The threat of Greek default has sent borrowing costs higher in other indebted European countries. S&P raised fears the crisis could spread to other nations by downgrading its credit rating on Portugal amid concerns about the country’s ability to get a handle on its debt.
The euro took a hammering as traders sought a safe haven in the US dollar, while the pound also fell back on the fresh European concerns. Sterling was down to 1.15 against the euro and slumped over 1% to 1.53 against the dollar.
In London, banking shares were under pressure amid the economic jitters and nervousness surrounding the Goldman Sachs hearing in the US. Even news of profits at part-nationalised Lloyds Banking Group failed to provide cheer.
Despite an early boost to Lloyds’ shares after it returned to the black for the first three months of the year, the lender ended the day down nearly 3%
The bank expects to report profits at both the half-year and full-year stage, but the firm – which is 41% owned by the taxpayer – slipped 2.07p to 68.17p.
Oil giant BP was also among the fallers despite saying first quarter profits more than doubled compared with last year, at $5.6 bn (€4.23bn), helped by rising crude oil prices.
Its results have been overshadowed by the continuing oil spill from a BP well in the Gulf of Mexico and shares were more than 2% lower – down 16.8p to 610p.
Only two firms made it onto the risers board and the overall sell-off saw them lose much of their momentum towards the end of the session.
Rival Royal Dutch Shell, which reports tomorrow, topped the leaders board, adding 9p to 1922p after an upgrade from brokers at JPMorgan Cazenove.

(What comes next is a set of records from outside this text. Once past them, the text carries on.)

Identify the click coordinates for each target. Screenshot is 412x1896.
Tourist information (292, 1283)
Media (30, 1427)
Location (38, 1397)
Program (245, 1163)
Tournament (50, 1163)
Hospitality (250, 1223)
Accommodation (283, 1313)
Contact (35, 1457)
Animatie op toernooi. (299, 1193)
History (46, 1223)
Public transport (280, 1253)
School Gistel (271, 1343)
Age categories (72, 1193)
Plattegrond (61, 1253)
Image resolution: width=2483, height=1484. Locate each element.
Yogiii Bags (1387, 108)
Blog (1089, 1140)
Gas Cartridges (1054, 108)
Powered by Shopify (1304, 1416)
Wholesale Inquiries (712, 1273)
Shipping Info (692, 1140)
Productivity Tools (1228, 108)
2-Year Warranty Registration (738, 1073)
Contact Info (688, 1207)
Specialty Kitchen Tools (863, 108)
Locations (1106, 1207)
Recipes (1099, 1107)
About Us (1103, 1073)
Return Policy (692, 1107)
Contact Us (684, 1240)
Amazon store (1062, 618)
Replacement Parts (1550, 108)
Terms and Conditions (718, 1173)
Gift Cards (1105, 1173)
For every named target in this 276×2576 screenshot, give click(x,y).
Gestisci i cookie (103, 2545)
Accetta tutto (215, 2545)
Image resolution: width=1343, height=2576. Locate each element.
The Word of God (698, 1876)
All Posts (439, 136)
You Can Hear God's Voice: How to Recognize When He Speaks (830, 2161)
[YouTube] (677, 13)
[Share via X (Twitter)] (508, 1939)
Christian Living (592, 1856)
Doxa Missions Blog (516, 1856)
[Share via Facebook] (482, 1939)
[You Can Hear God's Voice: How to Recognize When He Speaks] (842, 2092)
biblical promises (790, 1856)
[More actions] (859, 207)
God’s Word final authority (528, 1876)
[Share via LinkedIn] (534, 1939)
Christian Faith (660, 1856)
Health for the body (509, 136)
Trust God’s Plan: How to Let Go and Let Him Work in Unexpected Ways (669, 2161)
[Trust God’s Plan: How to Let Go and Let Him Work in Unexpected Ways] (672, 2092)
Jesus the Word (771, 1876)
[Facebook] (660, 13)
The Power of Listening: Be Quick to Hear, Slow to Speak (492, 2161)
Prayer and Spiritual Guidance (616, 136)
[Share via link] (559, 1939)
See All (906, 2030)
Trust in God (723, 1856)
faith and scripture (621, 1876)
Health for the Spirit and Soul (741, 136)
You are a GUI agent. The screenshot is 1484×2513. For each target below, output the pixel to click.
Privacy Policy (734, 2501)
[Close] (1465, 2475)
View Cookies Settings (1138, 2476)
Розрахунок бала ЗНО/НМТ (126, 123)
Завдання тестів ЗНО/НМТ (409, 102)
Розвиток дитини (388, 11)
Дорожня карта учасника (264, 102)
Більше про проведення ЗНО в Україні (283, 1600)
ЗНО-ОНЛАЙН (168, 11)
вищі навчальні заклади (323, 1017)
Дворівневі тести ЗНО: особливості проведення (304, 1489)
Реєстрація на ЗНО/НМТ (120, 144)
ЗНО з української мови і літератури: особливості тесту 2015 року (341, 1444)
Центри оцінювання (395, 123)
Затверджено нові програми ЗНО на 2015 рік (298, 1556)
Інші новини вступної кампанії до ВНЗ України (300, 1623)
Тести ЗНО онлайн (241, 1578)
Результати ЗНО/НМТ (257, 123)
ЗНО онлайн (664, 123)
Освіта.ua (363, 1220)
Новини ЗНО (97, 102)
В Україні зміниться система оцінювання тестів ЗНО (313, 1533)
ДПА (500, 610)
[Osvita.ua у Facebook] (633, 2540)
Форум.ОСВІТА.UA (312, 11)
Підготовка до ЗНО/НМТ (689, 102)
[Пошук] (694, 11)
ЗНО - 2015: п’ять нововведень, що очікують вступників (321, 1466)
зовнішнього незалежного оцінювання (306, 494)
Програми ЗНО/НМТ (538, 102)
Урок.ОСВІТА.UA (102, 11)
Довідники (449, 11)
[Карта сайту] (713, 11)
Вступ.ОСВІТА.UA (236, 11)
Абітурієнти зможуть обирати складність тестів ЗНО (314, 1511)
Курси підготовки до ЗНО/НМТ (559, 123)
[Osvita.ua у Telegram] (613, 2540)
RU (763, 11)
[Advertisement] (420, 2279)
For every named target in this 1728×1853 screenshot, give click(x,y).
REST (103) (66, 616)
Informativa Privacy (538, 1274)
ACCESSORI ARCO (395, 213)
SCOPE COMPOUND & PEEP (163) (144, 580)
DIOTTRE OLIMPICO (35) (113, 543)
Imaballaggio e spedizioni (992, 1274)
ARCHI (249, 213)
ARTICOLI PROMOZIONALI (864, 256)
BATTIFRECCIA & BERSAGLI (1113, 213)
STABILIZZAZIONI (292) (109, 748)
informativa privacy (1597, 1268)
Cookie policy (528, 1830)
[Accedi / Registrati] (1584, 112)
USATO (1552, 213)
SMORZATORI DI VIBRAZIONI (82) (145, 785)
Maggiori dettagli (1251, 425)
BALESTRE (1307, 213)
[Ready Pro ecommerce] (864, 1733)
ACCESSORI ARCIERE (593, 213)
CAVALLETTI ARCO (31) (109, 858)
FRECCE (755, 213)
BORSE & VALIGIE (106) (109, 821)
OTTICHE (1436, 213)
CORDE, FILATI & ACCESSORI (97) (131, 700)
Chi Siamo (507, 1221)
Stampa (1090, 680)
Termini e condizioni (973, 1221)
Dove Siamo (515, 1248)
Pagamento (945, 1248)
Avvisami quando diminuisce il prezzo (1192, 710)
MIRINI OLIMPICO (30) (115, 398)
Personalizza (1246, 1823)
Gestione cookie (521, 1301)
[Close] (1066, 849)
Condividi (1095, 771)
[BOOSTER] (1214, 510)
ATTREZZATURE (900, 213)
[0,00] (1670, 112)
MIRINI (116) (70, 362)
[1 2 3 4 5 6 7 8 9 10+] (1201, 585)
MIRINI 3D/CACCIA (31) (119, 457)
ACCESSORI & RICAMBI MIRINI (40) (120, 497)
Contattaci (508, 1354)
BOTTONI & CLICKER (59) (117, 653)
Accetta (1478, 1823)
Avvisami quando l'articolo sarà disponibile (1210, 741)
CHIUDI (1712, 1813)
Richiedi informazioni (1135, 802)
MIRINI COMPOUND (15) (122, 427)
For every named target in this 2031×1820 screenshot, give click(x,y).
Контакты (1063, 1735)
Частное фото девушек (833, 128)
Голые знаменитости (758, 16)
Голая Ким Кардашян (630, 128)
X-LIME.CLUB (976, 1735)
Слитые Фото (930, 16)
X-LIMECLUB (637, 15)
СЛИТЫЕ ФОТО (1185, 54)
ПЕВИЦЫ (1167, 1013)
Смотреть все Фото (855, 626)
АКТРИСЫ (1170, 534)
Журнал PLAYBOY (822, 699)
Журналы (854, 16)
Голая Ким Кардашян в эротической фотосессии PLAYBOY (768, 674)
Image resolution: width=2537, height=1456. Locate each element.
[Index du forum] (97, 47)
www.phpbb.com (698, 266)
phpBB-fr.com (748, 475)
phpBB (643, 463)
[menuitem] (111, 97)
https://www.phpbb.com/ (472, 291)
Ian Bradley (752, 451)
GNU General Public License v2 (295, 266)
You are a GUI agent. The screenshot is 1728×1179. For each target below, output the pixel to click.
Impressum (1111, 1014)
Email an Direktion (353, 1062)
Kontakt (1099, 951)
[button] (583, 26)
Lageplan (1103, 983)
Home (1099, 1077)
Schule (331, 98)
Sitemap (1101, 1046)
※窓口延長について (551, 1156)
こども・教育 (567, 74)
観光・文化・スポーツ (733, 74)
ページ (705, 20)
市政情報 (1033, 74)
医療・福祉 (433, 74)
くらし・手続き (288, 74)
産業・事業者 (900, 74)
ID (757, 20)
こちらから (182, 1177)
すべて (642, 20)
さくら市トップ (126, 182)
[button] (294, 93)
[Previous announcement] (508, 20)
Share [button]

A stronger dollar hit metal prices and hurt heavyweight commodity shares, helping to drag the market lower.
Kazakhmys was one of the biggest Footsie casualties, losing 91p to 1389p, while Vedanta Resources shed 135p to 2660p.
The biggest Footsie risers were Royal Dutch Shell up 9p at 1922p and Imperial Tobacco which gained 6p to 1953p.
The biggest Footsie fallers were Man Group down 16.4p at 247.6p, Kazakhmys off 91p at 1389p, Rio Tinto down 197p at 3607p and Old Mutual down 6.1p at 112.8p.